* Exercise prompt *
Each line from the one holding "Task: Open the Components menu" to the end of the listing below must be given again exactly as it appears.

Top of Materials provided

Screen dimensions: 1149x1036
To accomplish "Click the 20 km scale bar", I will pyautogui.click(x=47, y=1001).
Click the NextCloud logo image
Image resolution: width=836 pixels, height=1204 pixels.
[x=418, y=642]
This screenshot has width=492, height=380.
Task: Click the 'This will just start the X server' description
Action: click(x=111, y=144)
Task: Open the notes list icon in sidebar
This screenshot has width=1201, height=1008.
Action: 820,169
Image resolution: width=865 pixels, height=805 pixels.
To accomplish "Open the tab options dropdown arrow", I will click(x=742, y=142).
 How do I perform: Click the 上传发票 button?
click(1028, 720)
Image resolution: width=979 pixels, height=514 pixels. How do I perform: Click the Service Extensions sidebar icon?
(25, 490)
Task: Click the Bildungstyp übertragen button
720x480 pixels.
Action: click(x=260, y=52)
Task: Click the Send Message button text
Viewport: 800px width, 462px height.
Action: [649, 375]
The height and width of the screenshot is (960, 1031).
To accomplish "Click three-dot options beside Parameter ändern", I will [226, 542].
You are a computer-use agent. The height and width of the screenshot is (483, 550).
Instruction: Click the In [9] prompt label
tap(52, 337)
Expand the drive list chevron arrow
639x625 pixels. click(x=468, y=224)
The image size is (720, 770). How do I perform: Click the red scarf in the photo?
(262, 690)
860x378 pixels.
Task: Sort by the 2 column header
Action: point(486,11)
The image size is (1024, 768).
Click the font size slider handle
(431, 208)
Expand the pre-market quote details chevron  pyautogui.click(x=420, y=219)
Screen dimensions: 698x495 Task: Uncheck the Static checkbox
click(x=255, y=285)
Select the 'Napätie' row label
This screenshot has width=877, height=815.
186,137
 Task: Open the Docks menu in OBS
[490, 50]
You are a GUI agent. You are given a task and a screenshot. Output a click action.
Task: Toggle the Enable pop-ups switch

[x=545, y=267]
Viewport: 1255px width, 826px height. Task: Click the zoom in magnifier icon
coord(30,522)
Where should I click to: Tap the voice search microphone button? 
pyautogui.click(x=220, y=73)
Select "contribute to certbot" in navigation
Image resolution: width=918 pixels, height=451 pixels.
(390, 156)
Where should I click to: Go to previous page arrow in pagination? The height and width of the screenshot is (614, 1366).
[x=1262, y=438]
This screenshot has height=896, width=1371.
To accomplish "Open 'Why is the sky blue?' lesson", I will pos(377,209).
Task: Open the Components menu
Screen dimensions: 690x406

Bottom of Materials provided

* Task answer *
Task: Open the Components menu
Screen dimensions: 690x406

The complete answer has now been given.